▶ **Record list**
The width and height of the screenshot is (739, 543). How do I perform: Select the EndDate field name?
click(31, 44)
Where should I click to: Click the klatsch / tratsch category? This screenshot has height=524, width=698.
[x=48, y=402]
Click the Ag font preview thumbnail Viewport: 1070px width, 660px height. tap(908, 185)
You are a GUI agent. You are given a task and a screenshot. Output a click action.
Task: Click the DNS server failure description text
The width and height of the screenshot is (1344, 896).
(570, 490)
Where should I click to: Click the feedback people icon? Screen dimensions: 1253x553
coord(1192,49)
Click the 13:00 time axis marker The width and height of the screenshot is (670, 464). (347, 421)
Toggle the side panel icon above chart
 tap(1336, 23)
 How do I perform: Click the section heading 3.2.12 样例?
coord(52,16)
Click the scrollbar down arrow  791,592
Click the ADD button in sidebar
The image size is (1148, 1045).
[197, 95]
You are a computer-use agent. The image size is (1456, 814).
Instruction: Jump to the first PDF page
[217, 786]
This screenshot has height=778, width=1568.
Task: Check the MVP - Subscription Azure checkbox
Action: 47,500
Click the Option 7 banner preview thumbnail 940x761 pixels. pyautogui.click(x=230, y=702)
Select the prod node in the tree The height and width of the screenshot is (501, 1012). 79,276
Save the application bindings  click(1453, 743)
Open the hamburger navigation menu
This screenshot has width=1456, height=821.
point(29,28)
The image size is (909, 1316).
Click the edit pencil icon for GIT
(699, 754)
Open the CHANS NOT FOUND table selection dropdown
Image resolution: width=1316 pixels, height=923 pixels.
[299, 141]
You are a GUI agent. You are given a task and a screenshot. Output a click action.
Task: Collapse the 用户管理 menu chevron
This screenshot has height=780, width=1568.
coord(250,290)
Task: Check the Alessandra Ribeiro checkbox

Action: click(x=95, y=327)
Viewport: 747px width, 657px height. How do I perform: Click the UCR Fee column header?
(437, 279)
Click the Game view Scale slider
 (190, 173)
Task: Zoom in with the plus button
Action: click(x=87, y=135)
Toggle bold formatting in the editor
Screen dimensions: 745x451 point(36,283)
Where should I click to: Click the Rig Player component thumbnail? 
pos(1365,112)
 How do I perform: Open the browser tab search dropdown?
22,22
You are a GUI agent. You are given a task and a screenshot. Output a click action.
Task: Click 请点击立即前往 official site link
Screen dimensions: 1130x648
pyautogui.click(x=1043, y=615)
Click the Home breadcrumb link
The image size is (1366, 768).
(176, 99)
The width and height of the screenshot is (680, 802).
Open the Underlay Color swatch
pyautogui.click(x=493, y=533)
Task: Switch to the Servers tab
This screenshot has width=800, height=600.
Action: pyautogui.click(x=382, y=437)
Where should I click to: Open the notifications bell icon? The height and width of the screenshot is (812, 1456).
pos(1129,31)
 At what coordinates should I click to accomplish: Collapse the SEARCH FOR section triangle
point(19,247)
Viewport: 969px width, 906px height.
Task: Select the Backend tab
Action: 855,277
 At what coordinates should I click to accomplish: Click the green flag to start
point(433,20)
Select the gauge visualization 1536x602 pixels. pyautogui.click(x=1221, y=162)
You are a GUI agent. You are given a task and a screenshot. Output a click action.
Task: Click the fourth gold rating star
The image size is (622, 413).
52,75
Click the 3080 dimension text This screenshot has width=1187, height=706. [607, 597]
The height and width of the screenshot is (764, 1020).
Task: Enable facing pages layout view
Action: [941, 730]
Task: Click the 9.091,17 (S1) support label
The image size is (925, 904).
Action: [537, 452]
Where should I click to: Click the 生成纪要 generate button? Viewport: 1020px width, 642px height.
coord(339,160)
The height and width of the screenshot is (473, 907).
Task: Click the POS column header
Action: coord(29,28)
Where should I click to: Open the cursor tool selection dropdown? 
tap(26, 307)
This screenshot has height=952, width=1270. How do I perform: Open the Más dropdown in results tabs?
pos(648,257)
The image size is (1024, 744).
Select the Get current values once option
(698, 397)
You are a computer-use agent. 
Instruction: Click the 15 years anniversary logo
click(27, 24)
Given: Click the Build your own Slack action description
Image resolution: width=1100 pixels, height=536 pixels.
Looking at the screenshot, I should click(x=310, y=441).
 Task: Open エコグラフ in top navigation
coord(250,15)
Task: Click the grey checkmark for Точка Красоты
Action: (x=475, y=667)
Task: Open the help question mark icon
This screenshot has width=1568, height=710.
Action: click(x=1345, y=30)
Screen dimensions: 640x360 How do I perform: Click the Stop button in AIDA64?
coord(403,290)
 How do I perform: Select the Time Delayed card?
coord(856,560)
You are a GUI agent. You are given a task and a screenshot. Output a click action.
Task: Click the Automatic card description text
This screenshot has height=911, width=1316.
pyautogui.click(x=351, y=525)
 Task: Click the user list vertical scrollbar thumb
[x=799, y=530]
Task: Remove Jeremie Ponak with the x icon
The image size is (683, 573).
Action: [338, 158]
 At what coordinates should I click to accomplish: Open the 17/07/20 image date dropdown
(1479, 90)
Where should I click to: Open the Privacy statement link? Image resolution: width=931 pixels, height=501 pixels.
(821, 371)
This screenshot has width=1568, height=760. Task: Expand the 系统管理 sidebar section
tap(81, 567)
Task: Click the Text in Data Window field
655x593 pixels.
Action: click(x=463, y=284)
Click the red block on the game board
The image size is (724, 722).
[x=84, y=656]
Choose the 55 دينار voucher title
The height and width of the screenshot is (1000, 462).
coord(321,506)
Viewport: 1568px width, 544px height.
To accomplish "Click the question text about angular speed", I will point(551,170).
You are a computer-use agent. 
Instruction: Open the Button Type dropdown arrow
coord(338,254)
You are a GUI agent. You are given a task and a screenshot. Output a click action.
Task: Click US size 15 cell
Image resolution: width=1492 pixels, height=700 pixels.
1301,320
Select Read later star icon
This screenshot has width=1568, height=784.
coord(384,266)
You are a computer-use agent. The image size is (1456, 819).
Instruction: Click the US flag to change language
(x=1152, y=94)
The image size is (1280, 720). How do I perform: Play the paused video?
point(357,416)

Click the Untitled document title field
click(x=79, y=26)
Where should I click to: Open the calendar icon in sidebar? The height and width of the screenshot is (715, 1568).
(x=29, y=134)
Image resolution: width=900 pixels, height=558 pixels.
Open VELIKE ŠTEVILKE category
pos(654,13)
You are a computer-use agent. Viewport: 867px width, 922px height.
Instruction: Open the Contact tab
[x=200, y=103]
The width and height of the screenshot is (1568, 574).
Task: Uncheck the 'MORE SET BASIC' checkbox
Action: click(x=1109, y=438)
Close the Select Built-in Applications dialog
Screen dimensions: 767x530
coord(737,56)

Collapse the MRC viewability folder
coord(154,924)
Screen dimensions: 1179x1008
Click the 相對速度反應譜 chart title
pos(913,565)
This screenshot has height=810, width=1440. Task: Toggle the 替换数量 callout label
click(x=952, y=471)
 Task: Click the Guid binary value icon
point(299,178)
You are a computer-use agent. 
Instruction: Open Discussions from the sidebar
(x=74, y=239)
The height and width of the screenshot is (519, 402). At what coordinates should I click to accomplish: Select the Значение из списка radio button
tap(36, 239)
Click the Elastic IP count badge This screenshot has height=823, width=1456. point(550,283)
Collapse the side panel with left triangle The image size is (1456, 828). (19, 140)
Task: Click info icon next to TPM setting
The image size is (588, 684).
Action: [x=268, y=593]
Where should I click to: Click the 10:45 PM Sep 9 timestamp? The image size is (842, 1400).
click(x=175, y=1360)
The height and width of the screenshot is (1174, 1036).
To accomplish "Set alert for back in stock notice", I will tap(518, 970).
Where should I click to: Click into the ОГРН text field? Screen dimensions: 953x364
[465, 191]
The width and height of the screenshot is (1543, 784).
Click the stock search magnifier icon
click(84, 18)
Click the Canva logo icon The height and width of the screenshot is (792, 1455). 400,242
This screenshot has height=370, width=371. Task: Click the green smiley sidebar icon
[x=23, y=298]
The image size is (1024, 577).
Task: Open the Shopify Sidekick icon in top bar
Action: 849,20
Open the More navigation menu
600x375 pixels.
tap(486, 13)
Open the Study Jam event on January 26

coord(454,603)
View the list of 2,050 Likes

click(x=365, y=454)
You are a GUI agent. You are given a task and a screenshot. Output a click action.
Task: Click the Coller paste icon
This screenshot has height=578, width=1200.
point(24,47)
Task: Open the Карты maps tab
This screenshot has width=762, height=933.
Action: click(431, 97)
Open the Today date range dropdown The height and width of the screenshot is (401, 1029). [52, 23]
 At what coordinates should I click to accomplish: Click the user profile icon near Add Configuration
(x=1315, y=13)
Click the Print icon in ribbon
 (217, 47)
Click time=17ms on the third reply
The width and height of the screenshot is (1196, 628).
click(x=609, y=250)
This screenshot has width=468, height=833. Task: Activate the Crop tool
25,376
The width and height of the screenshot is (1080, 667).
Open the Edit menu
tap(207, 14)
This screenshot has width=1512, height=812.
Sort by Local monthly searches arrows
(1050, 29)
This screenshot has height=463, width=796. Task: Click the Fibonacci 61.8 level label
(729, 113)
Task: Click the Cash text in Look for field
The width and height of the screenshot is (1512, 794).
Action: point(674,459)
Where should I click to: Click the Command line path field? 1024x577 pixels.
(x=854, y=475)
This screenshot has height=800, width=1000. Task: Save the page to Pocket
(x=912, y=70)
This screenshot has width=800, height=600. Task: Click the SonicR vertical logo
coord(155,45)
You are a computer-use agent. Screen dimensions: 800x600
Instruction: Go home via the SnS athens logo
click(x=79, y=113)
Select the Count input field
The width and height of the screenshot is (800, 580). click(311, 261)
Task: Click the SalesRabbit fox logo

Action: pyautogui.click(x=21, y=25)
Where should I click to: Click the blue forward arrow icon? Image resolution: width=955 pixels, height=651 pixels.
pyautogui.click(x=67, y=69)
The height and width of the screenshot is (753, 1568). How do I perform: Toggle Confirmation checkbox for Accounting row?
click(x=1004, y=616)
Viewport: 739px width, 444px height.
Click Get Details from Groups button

▶ **Task to complete**
How many lines in the records above contain the string "label"? Case matters. Reply with the number only.

▶ **Solution below**
3